Nobizere, the insolvency practicioner told me also that the estate agents can only check your UK record of which I had none not having lived here before. Knowing this I do wonder are they fully aware that you wouldn't have a record and charge anyway but don't run a check. either way, it wasn't an issue. I still couldn't rest easy til I signed the tenancy agreement as I was convinced they would return and tell me they'd found out about my Irish record somehow which I won't lie, was stressful.

@JayPee, thanks v much, feel free to PM me if you have any queries you would like to ask & I'll help if I can


----------



## Brendan Burgess

Hi Muntjac

A great update - thanks. 

Brendan


----------



## Jim2007

Muntjac said:


> Nobizere, the insolvency practicioner told me...



Out of interest have you got written confirmation from your insolvency advisors that you will in fact meet the criteria to be declared bankrupt in the UK, given you change in circumstances - new job etc....?


----------



## Muntjac

Sorry in response to the query re transporting good over, 2 pallets fit all of our clothes & bed linen (boxed), a washing machine, fridge freezer, 1 x double bed & mattress as well as a few boxes of documents/small possessions.

The rest we brought with us in the boot of the car (small mpv) and our larger furniture/appliances we'd already sold to part finance the move.
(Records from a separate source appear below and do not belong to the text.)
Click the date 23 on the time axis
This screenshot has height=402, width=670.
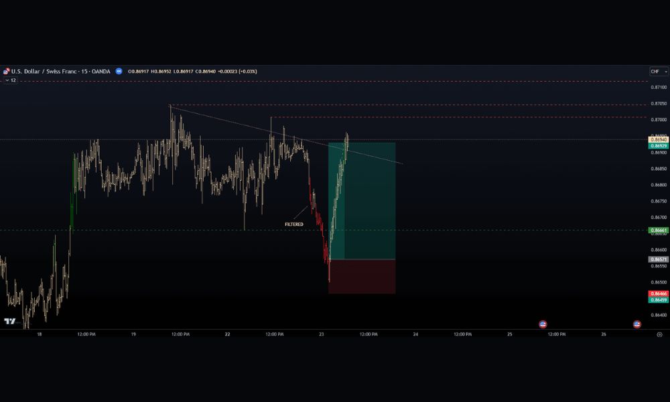(322, 334)
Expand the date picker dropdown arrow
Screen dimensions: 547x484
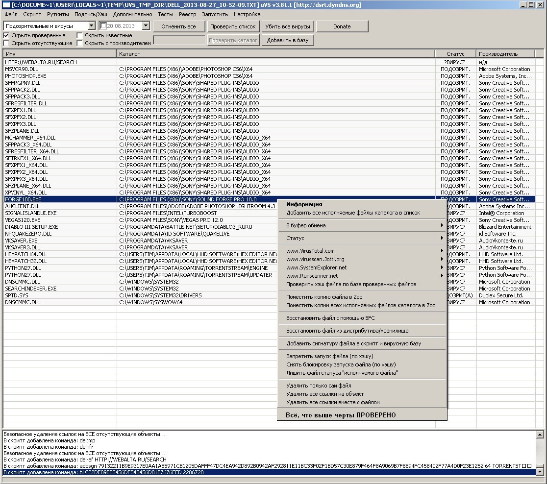click(146, 26)
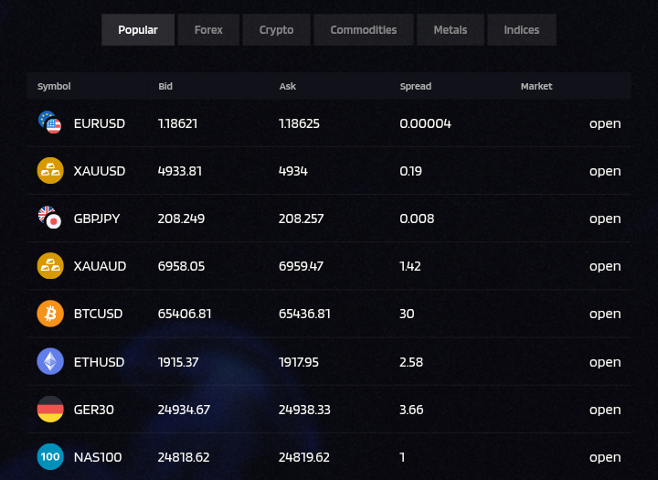View the Indices tab

521,30
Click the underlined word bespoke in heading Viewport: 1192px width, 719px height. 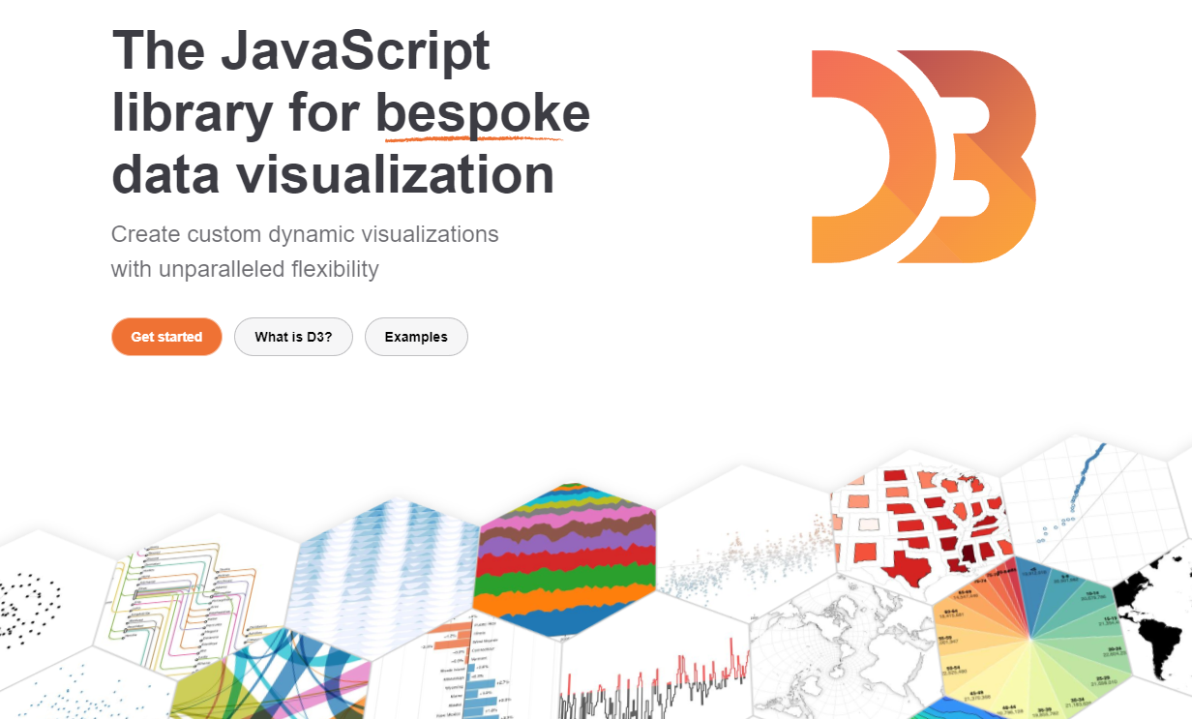click(x=482, y=113)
Where we're renting the majority of houses are rented unfurnished. I thought this would be an issue as I didn't have the funds to lay down to kit out a new house, however between Gumtree UK, Ebay UK before we arrived and several British heart foundation/other similar charity shops when we arrived, we were able to provide a basic kit out of the house. We found several charity shops selling furniture, you'd pick up a wardrobe or chest of drawers from £30 to give you an idea.
Nothing fancy at that price granted, but good enough to do us the next 15-18 months.


----------



## Muntjac

Jim nothing in writing, but I did explain in full what we had done prior to moving and they confirmed all would be ok in that respect. My job was reduced to part time hours in Ireland and the job here will be full time. They didn't say it would be an issue.


----------



## Decry

Steve Thatcher said:


> I doubt it very much by why would you want to do it that way?
> 
> Steve Thatcher
> 
> 
> Hi Steve, Perhaps if they like the UK and wanted to spend the next 5 years at least there then they wouldn't want to mess up their UK credit rating.
> 
> What if they did decide to stay in the UK, could they just ignore the Irish debt and the IRL banks wont do anything til they come back, if ever? Would they be ok over time acquiring assets in the UK like a car & house with the debt left behind in Ireland?
> 
> regards,
> D


----------



## seagra

Hi Muntjac,

Are you able to visit Ireland when you desire? For example could you visit for a weekend every month or 2? Or is there restrictions?


----------



## so-crates

Hi Muntjac,

I hope you are settled in okay by now I just wanted to add a suggestion in terms of moving stuff that might be of use to someone else. Am not affiliated to them in anyway but I did find them good.
You can put up a job on the AnyVan website and people will bid for the job you put up. I found that it was considerably cheaper than trying to move the stuff myself.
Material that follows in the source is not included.